Elle a rejeté une défense commune, a paniqué face aux problèmes migratoires et  n’a pas lutté contre la dénatalité européenne. 

Elle a  échoué dans la gestion vaccinale du Covid et les premiers euros du plan de relance européenne de juillet dernier ne sont pas encore près d’arriver à leurs destinataires.

N’en jetez plus. 

Pourtant, ces échecs pèseront  peut-être moins que les quelques secondes où on voit la Présidente de la Commission se faire humilier chez le Président turc. Car dans le monde d’aujourd’hui,  tout disparait devant l’image. Celle de Ursula von der Leyen désemparée devant l’absence de fauteuil restera. Non pas qu’elle n’ait pas protesté. Elle a dit «hem ». On peut appeler cela une « réaction proportionnée », au sens où Israël a souvent été accusé de « réactions disproportionnées ». Puis elle est allée s’asseoir sur un canapé. On ne lui a pas demandé de servir le café, mais c’était tout comme.  

L’hymne de l’Europe, c’est l’ode à la joie de Beethoven. Elle touche au sublime. Le « hem » de la Présidente de la Commission est la protestation d’un paillasson sur lequel on vient de marcher.  
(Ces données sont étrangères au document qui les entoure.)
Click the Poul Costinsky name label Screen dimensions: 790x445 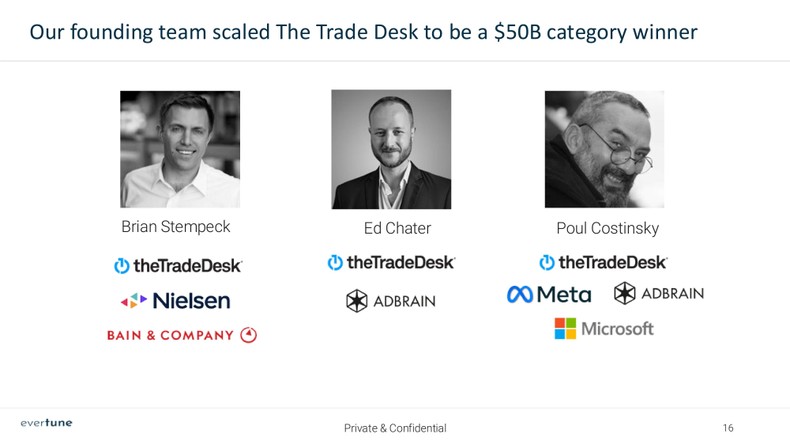[607, 229]
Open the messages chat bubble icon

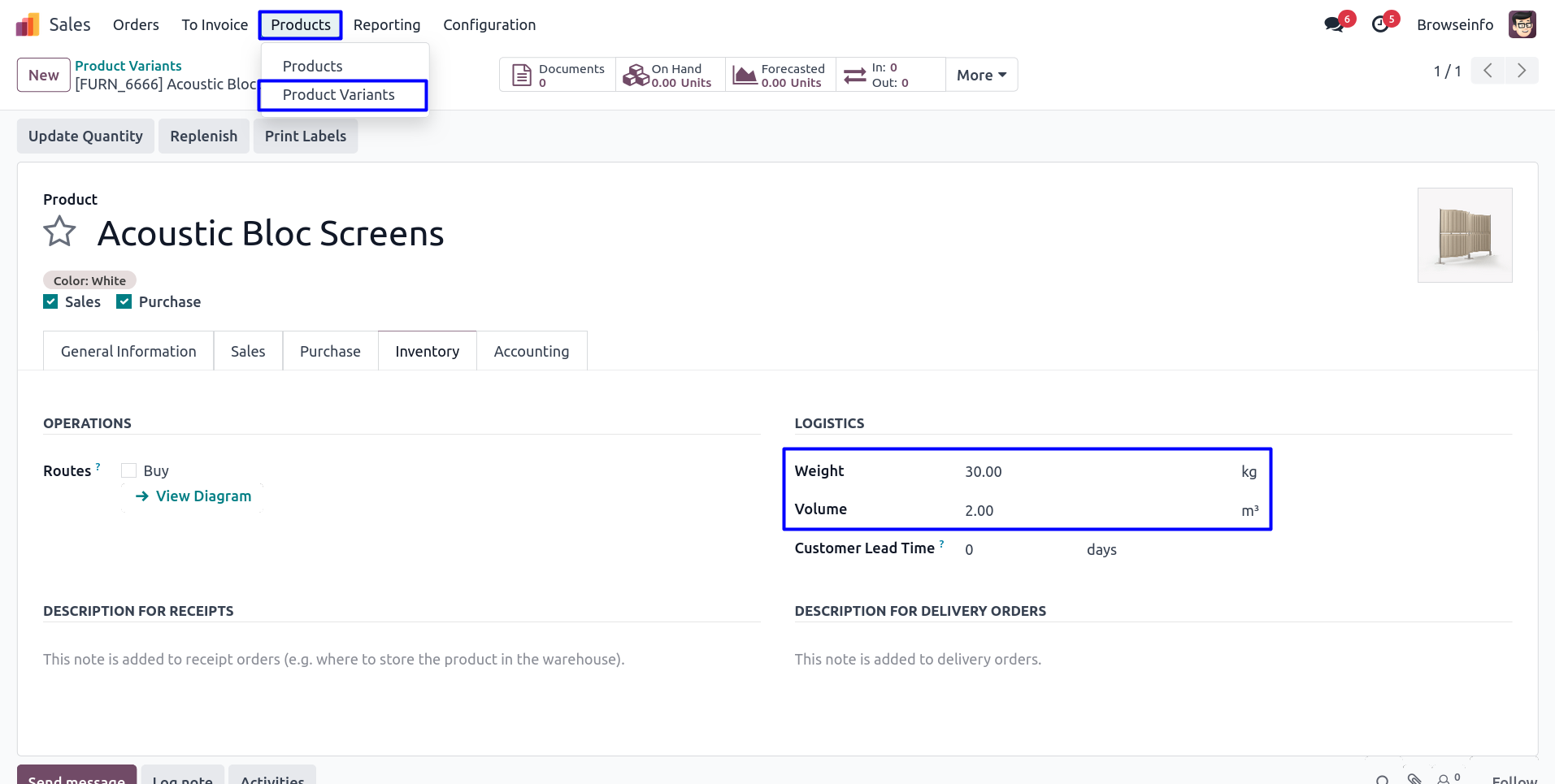[1333, 24]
On a compris que l’autre tête de l’Europe, le belge Charles Michel, était un goujat et un crétin. Il semblait ravi du bon tour joué à sa rivale sans se rendre apparemment compte de sa responsabilité dans ce qui est bien plus qu’un pataquès diplomatique. 

L’Europe est présidée par un caïd de cour de récréation.  
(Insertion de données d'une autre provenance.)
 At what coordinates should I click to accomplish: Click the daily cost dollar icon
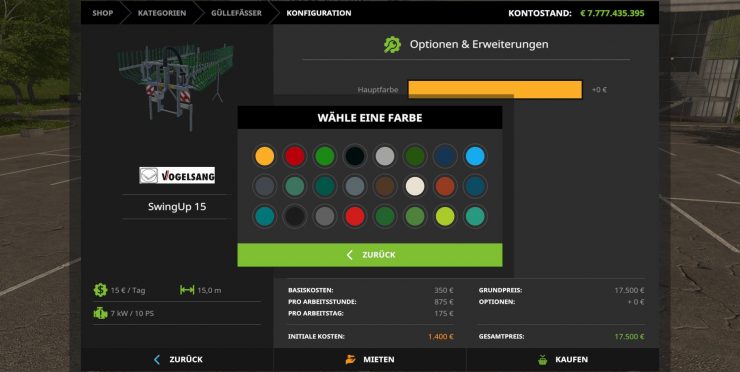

Pour Recep Tayyip Erdoğan, l’occasion était belle pour montrer à ses admirateurs qui était le maître.

Il est loin le temps où la Turquie quémandait une place en Europe. Accessoirement montrer qu’une femme a une place subordonnée ne nuira pas à sa popularité au sein d’une AKP aussi pieuse que machiste.

La situation économique de la Turquie est catastrophique, c’est une raison de plus pour raviver la vanité  des électeurs. 

Les dirigeants européens ont prétendu que ce qui importait, c’est d’avoir pu discuter de « substance » avec leur interlocuteur.

Mais avec Erdoğan, il n’y a pas de substance, il n’y a que des rapports de force. En l’occurence c’est le chantage. La Turquie agite la menace de lâcher quelques-uns des 4 millions de réfugiés syriens qu’elle abrite, après un conflit où elle a eu plus que sa part de compromissions avec  Daech.

Et depuis le pacte migratoire de 2016, l’Europe paye pour ne pas recevoir ces réfugiés. M.Michel, lorsqu’il était Premier Ministre de son pays, un poste qui laisse des loisirs devant la partition de fait entre Flandre et Wallonie, avait pourtant été en 2018 un enthousiaste signataire de ce traité de Marrakech qui prétend que les migrants sont une aubaine pour l’Europe. Cette signature avait entraîné la chute de son gouvernement, mais Charles Michel était tombé du côté du camp du bien, ce qui lui permit de devenir Président du Conseil Européen: et maintenant de venir négocier la rançon pour ne pas recevoir ces mêmes migrants… 

Est-ce une menace de représailles qui a poussé la Maire écologiste de Strasbourg à faire voter une subvention de 2,5 millions d’euros pour la construction d’une mosquée affiliée à la fédération turque Milli Görüs?

Est-ce une décision clientéliste islamo-gauchiste?

Est-ce une ignorance de ce qu’est cette organisation?

Milli Görüs, entièrement contrôlée aujourd’hui par Erdogan, est l’une des plus puissantes organisations islamistes d’Europe, et promeut un Islam rétrograde et particulièrement nationaliste. 

Et cette Maire dans le déni est pourtant d’origine arménienne. 

L’Europe n’est peut-être pas encore soumise, mais devant la Turquie forte de ses faiblesses, elle apparait minable et résignée.

Pour l’Européen que je continue d’être, la constatation est amère.